Project 2: Distributed Computation Engine (v 1.0)
Starter repository on GitHub: https://classroom.github.com/a/g3hbBmuV
Project 1 dealt with the storage aspects of big data, so in Project 2 we will shift our focus to computations. You will extend your DFS to support MapReduce jobs. Specific features we’ll support include:
- Datatype-aware chunk partitioning
- Job submission and monitoring, including pushing computations to nodes for data locality
- Load balancing across computation nodes
- The Map, Shuffle, and Reduce phases of computation
Your implementation must be done in Go (unless otherwise arranged with the instructor), and we will test it using the orion cluster here in the CS department. Communication between components must be implemented via sockets (not RMI, RPC or similar technologies. In particular, you are not allowed to use gRPC for this project) and you may not use any external libraries other than those explicitly stated in the project spec without instructor approval.
Once again, since this is a graduate-level class, you have leeway on how you design and implement your system. As usual, you should be able to explain your design decisions.
Partitioning the Data
While your DFS in Project 1 treated all files as opaque blobs of binary data, your MapReduce implementation must be able to process files line by line. This means that your partitioner will now need to be datatype aware: i.e., if the file is text-based then it should be split on the closest line boundaries rather than an exact amount of bytes based on the chunk size. (Note: if a file is binary, then you should partition it in the same way as Project 1).

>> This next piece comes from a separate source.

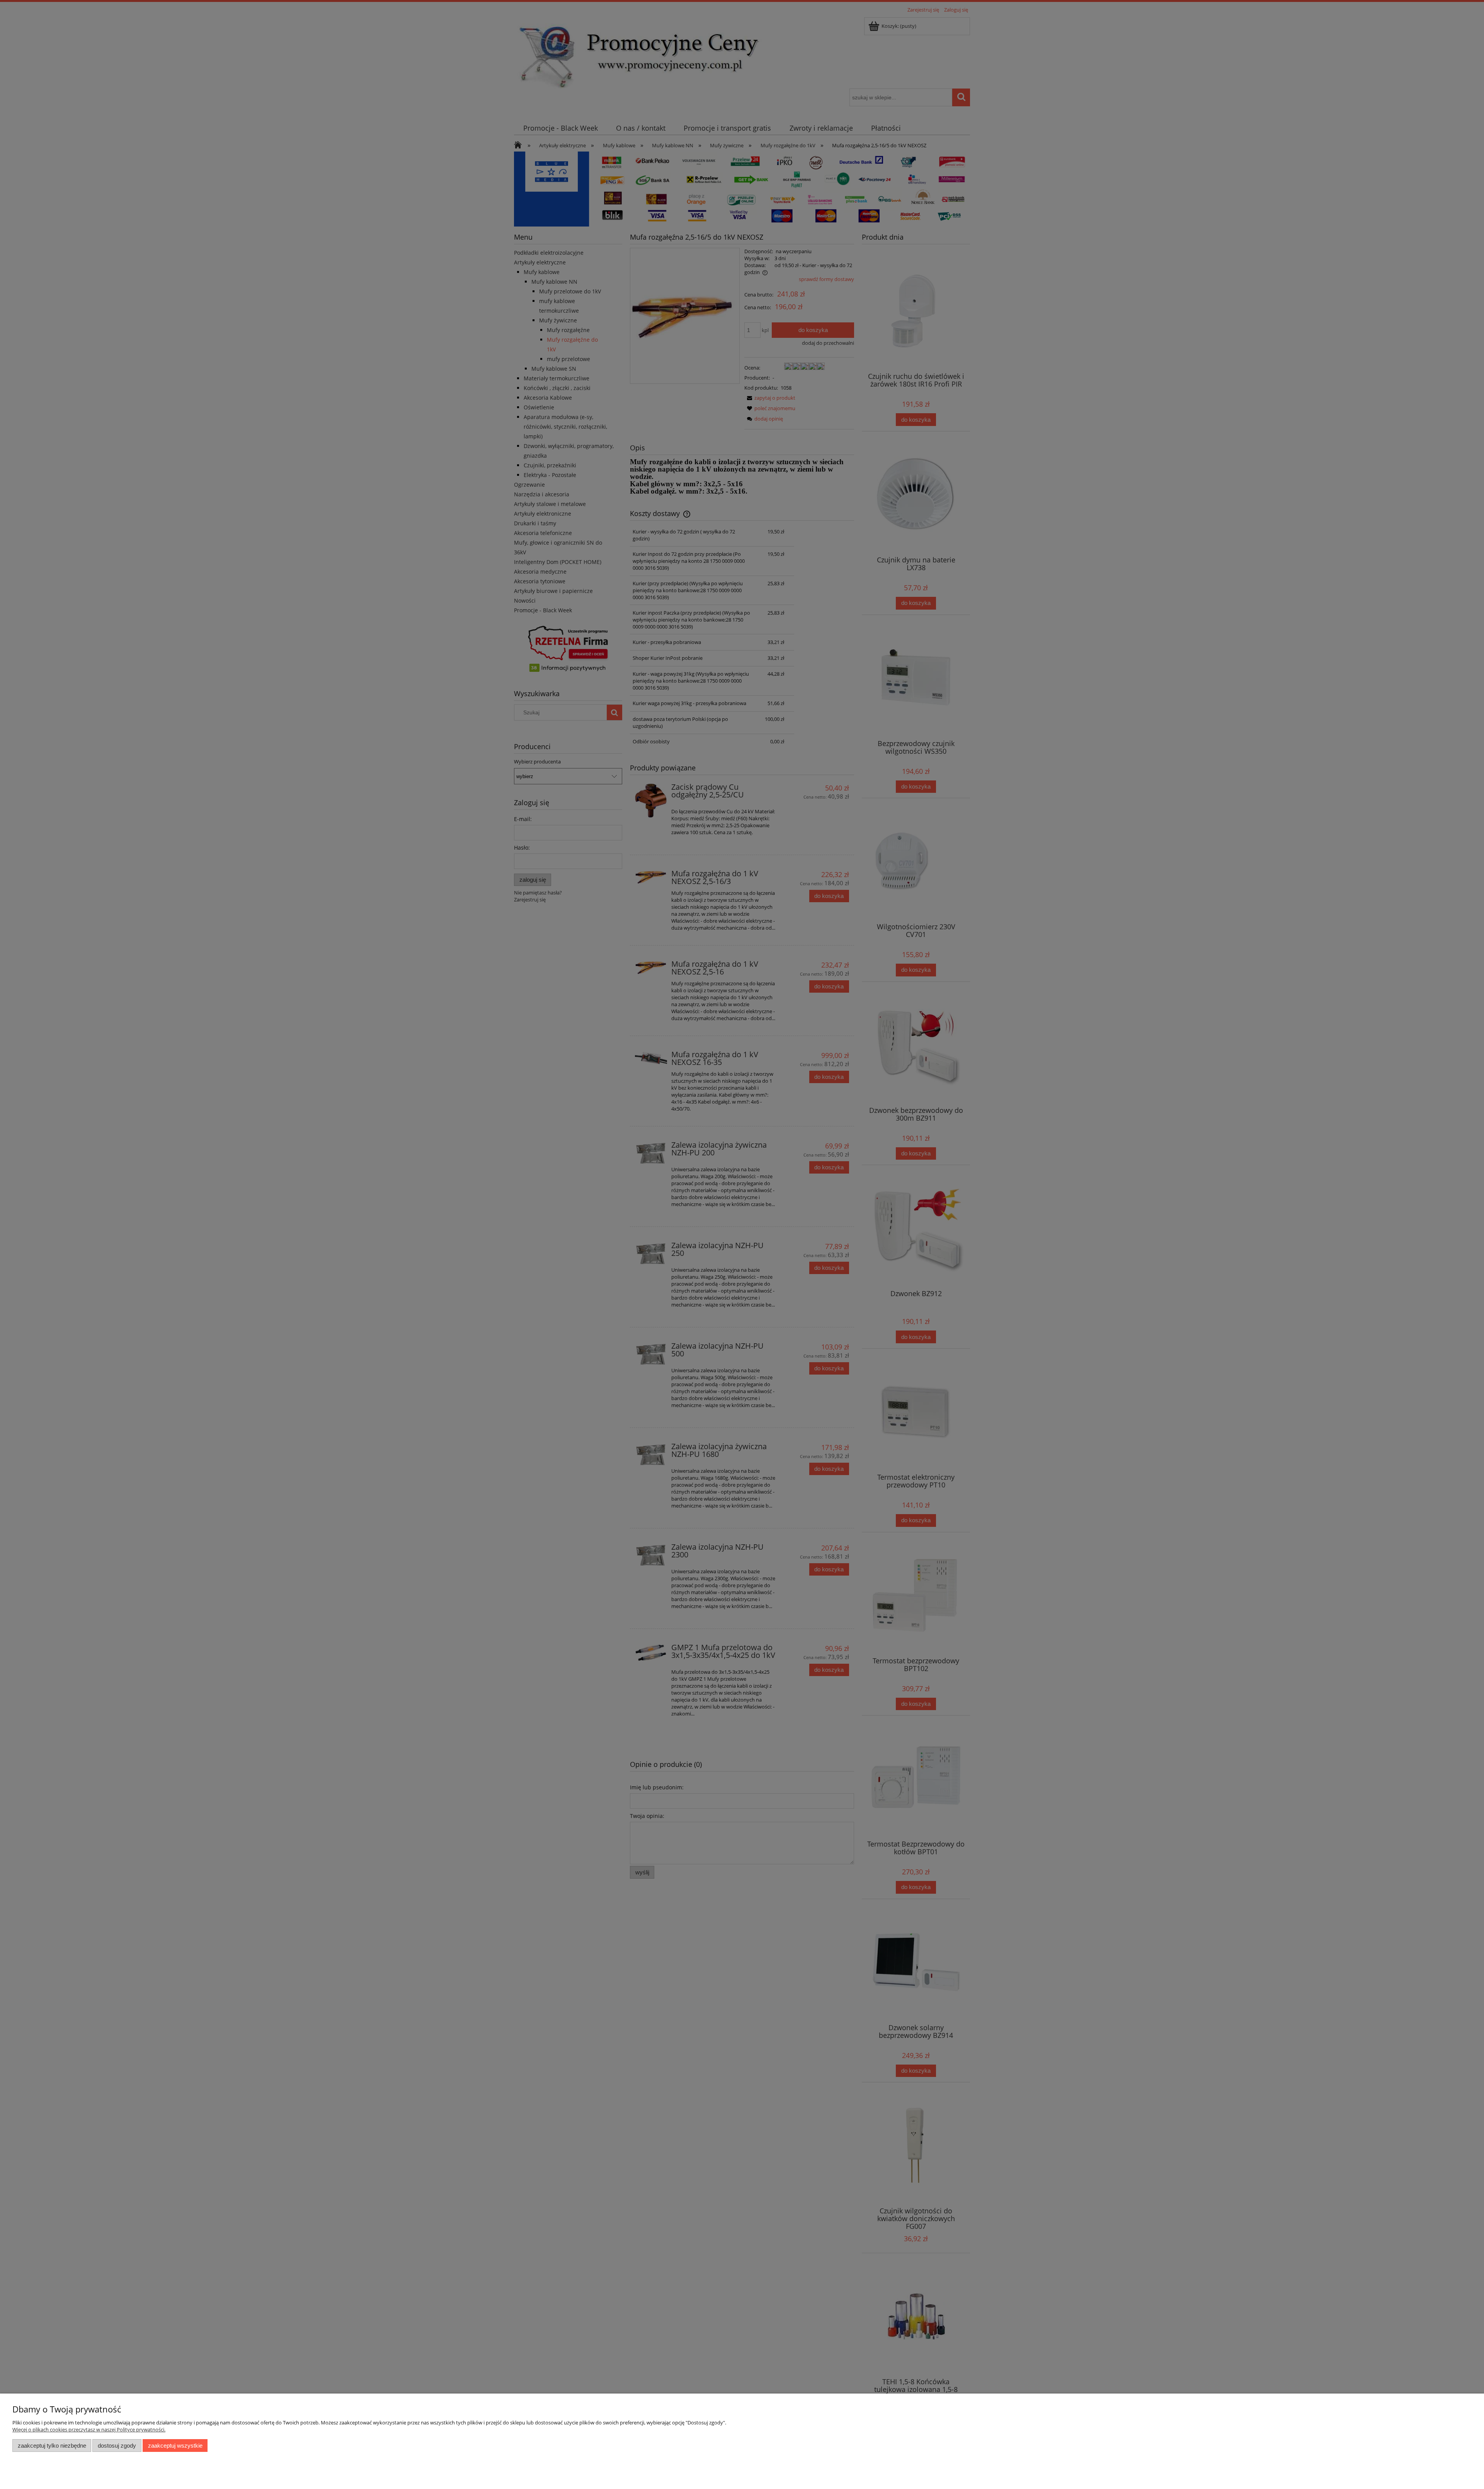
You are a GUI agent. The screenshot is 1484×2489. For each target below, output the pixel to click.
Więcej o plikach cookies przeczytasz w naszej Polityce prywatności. (88, 2429)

This partitioning strategy allows us to provide the first input to a MapReduce job: <line_number, line_text>
pairs.
Job Submission
It is highly recommended to add a new node to your system to manage computations. This node will receive job submissions, determine relevant storage nodes based on the input file, and then transfer the job to the target nodes for execution.
Since Go projects are compiled to native binaries, distributing jobs is easy: receive the compiled Go program as input, transfer it to the relevant storage nodes, and then run it. You can assume that all nodes in your system will be running on the same platform (Linux).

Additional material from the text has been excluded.